We want to achive this by replacing the home grown gis computation core
with boost geometry, just like PostGIS is using GEOS, so that
we have all features boost geometry can provide. Boost geometry
is more powerful and robust and keeps growing, we will grow with it.
F-0: All functions in this WL are *new* to end users, because the documentation
says they don't exist before. However, they are tested in mysql public and
private test suites.
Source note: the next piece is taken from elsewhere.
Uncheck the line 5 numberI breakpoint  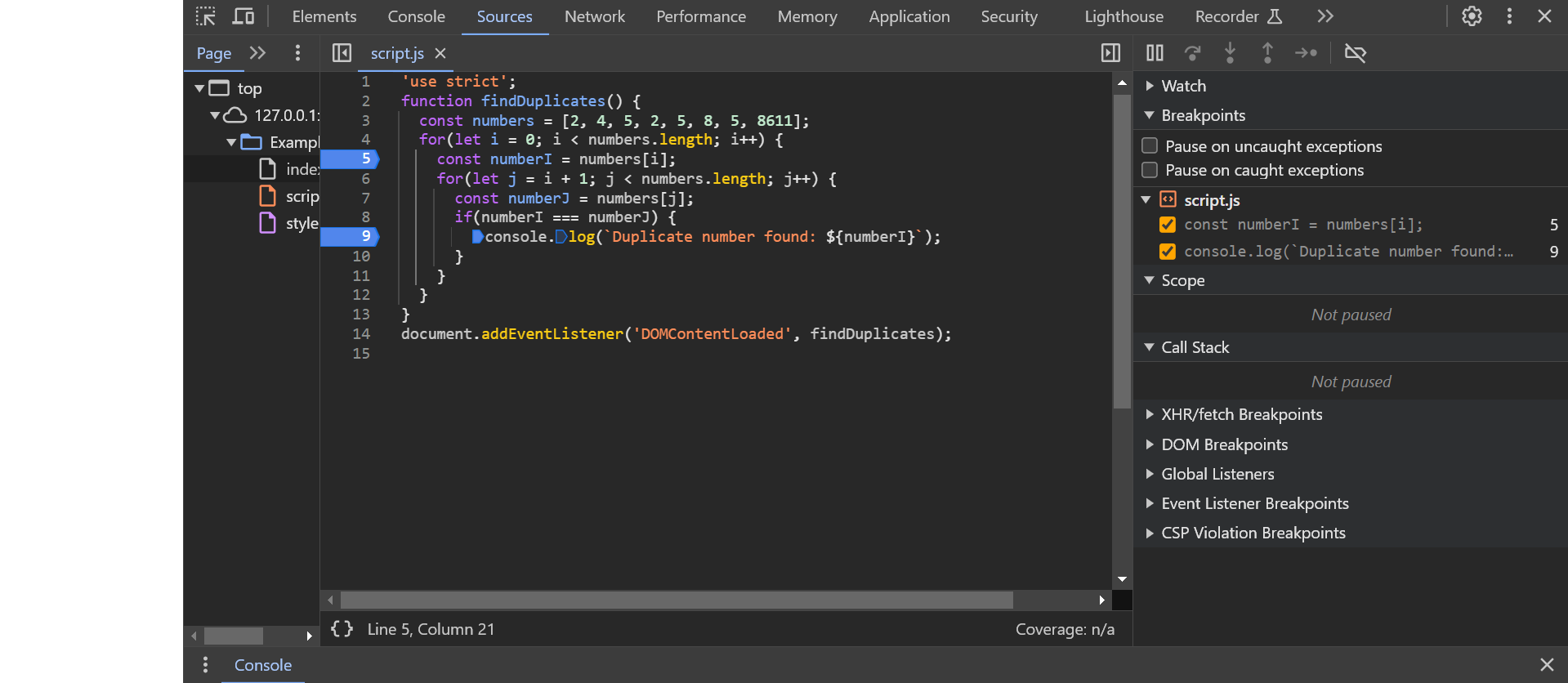click(1168, 225)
Thus we need to cover usage of these functions in MySQL
documentation.

F-1: Usage or input data format shall not change, existing SQL query
code shall need no change at all.
F-2: Some type combinations which were not supported before
will be supported, specifically the following are supported now:
intersection(point, point),
intersection(point, multipoint),
intersection(point, linestring),
intersection(point, multilinestring),
intersection(point, polygon),
intersection(point, multipolygon),
intersection(multipoint, point),
intersection(multipoint, multipoint),
intersection(multipoint, linestring),
intersection(multipoint, multilinestring),
intersection(multipoint, polygon),
intersection(multipoint, multipolygon),
intersection(linestring, point),
intersection(linestring, multipoint),
intersection(polygon, point),
intersection(polygon, multipoint),
intersection(multilinestring, point),
intersection(multilinestring, multipoint),
intersection(multipolygon, point),
intersection(multipolygon, multipoint)


union(point, point),
union(point, multipoint),
union(point, linestring),
union(point, multilinestring),
union(point, polygon),
union(point, multipolygon),
union(multipoint, point),
union(multipoint, multipoint),
union(multipoint, linestring),
union(multipoint, multilinestring),
union(multipoint, polygon),
union(multipoint, multipolygon),
union(linestring, point),
union(linestring, multipoint),
union(polygon, point),
union(polygon, multipoint),
union(multilinestring, point),
union(multilinestring, multipoint),
union(multipolygon, point),
union(multipolygon, multipoint)


difference(point, point),
difference(point, multipoint),
difference(point, linestring),
difference(point, multilinestring),
difference(point, polygon),
difference(point, multipolygon),
difference(multipoint, point),
difference(multipoint, multipoint),
difference(multipoint, linestring),
difference(multipoint, multilinestring),
difference(multipoint, polygon),
difference(multipoint, multipolygon),
difference(linestring, point),
difference(linestring, multipoint),
difference(polygon, point),
difference(polygon, multipoint),
difference(polygon, linestring),
difference(polygon, multilinestring),
difference(multilinestring, point),
difference(multilinestring, multipoint),
difference(multipolygon, point),
difference(multipolygon, multipoint),
difference(multipolygon, linestring),
difference(multipolygon, multilinestring)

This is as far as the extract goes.